## TEXT
════════

In Uganda, however, the "ABC" (Abstinence, monogamy, condoms) program promoted by the government, with the abstinence and monogamy parts being promoted and supported by the Catholic church in Uganda, which is to say societal proscriptions on unsafe sexual behaviors, has substantially reduced Uganda's high HIV/AIDS rates to about 6 percent by 2007.
This is an example of societal proscription of sexual behavior instituted as a method of protecting the stability and order of society.
So, given the fact that promiscuous homosexual sexual behavior in the 1980s lead to an epidemic of HIV/AIDS in the gay community, it is not in the least bit irrational that proscriptions on homosexual sexual activity were part of the societal controls on sexual behavior.
It may be that nowadays, with our greater understanding of HIV/AIDS and the sterling example of safe sex provided by the homosexual community, which adopted safe sex early and effectively, the societal concern over homosexual activity and public health may be overblown and it's time for change in societal mores.
And that's exactly what's happening, but such things take time and are slow to filter down through society.
So, is it really "irrational" for people to object to homosexual activities? Perhaps it is, but then again there may be other, more subtle threats to society and its stability posed by homosexual acts than just HIV/AIDS. That is evidently what religionists believe, which might explain their antipathy towards the homosexual social agenda of forcible acceptance of homosexual activity in society.
Please note that I specify "homosexual activity" and not "sexual orientation," which I agree is a status condition that makes discrimination based on that status alone irrational and unacceptable.
As for social acceptance of homosexual activity, I want to make it perfectly clear that I am not stating ANY personal opinion on the subject, I am merely exploring the subject without rendering any judgment for the purposes of argument, and in fact have no personal antipathy or concern about private, personal sexual behavior of any sort, so long as it's consensual and doesn't pose a public health hazard or public nuisance.

════════

## DATA LINES
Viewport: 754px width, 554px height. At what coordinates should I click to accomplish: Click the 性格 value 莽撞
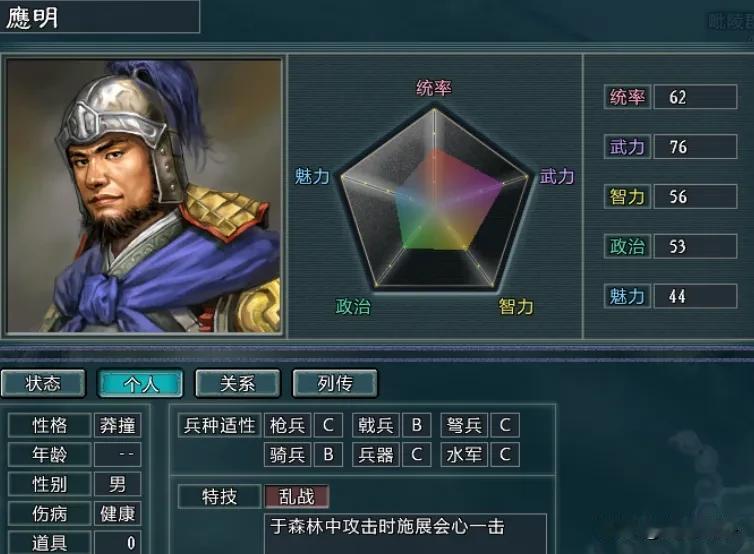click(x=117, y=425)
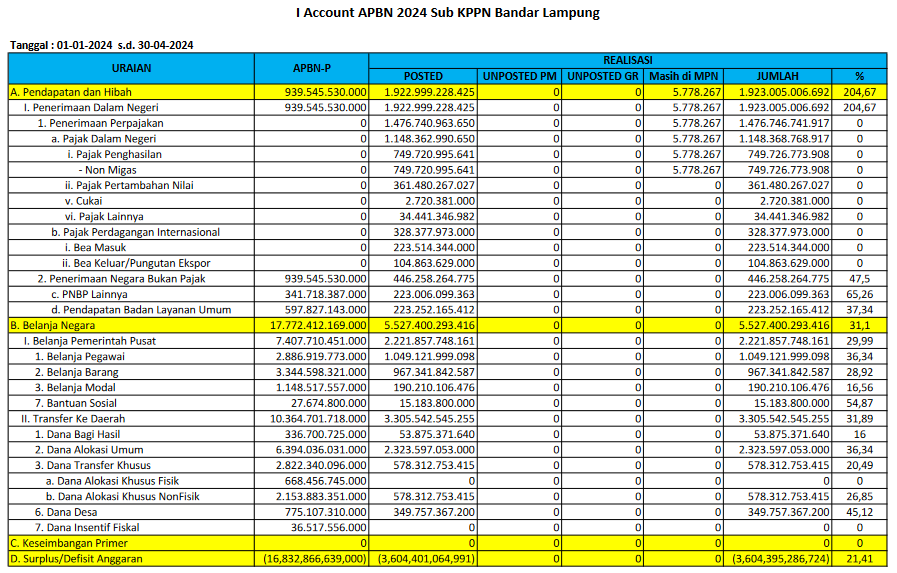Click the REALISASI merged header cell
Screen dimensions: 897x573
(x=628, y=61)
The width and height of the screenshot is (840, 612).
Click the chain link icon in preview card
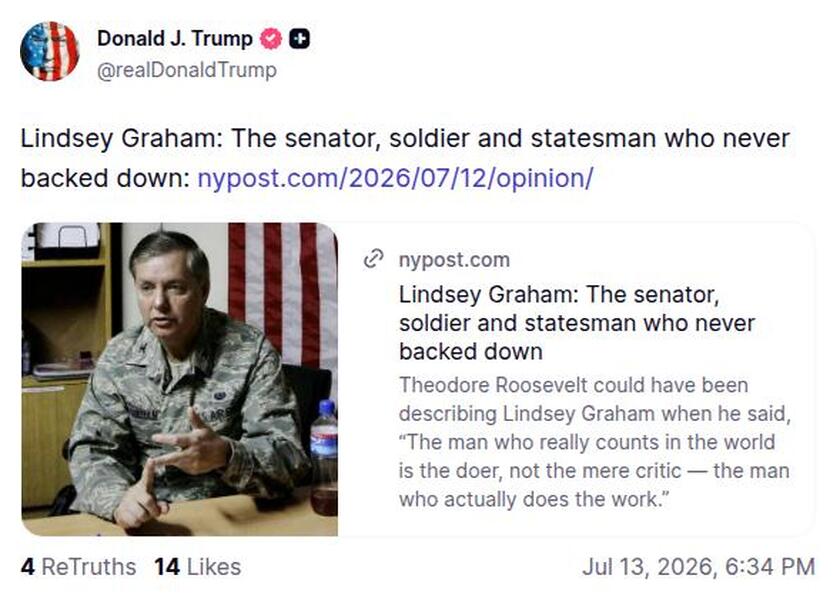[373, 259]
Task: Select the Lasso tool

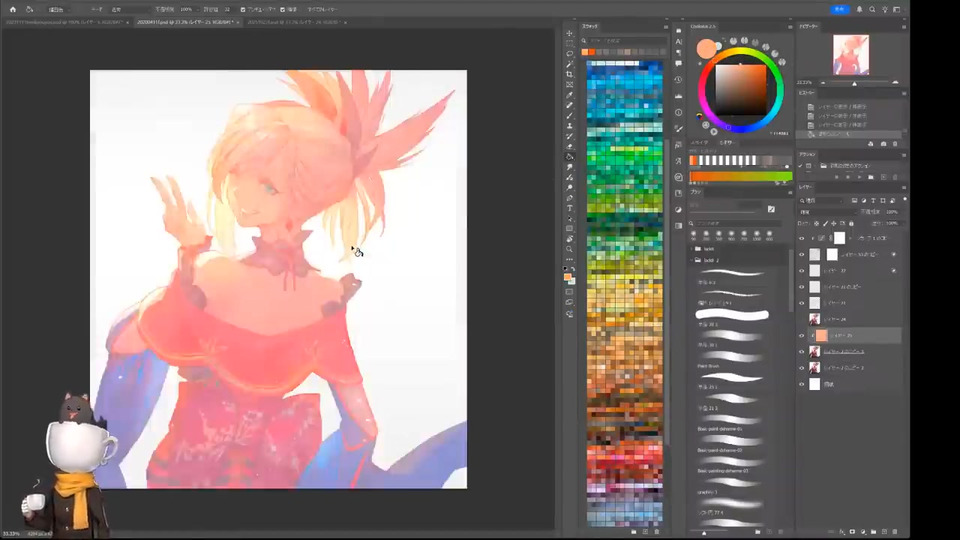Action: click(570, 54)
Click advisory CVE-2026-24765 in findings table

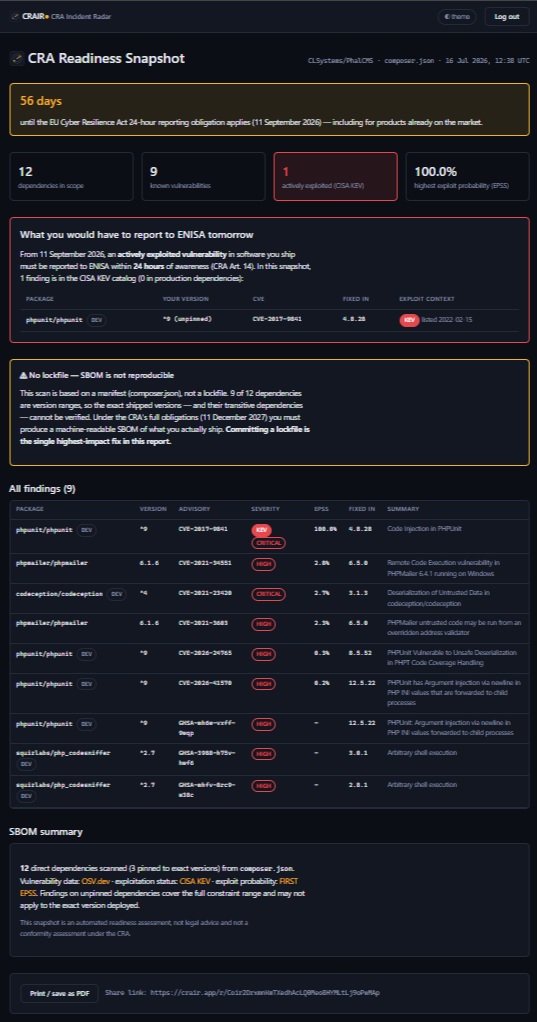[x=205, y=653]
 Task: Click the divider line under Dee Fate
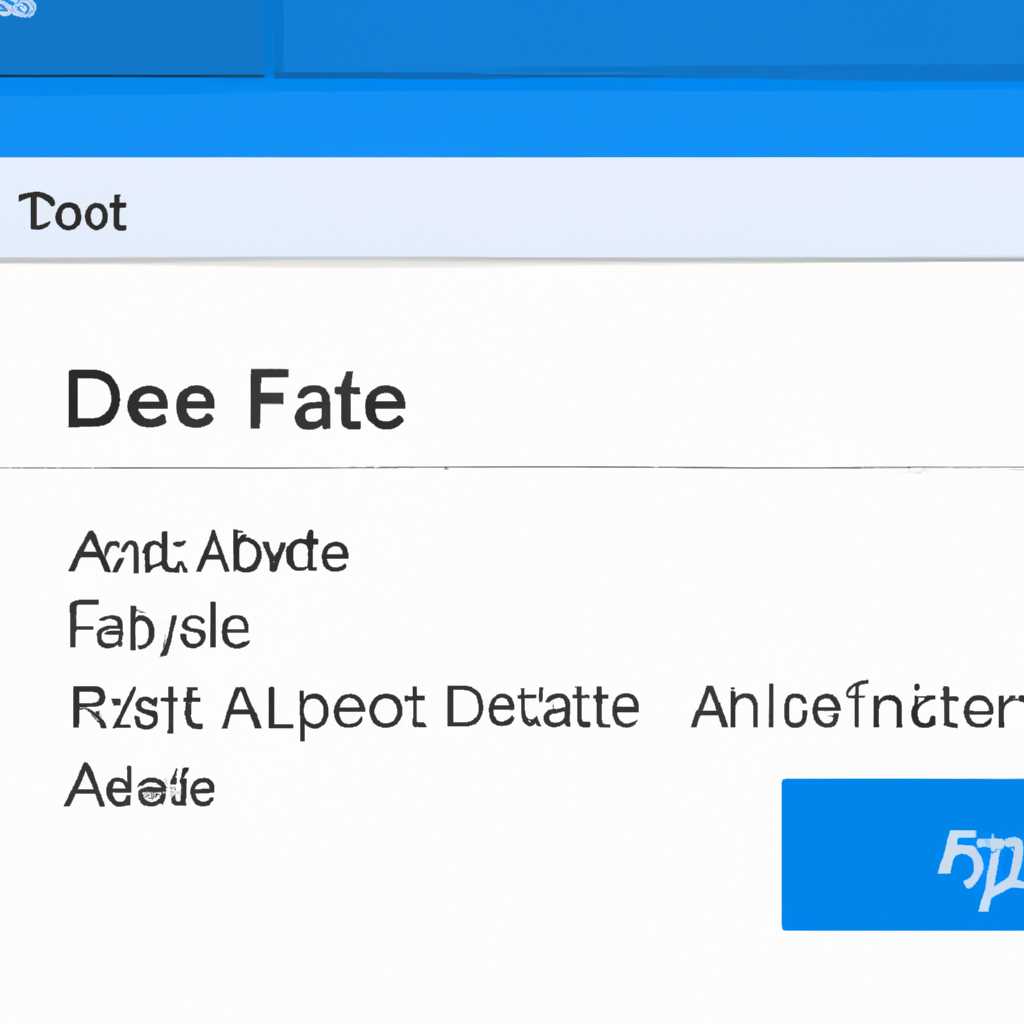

════════

## TASK TO COMPLETE
Name every component of Uganda's "ABC" program that the passage on societal proscription of sexual behavior lists. The rows that come after the passage are separate material and have no connection to it.

## RESPONSE BELOW
Abstinence, monogamy, condoms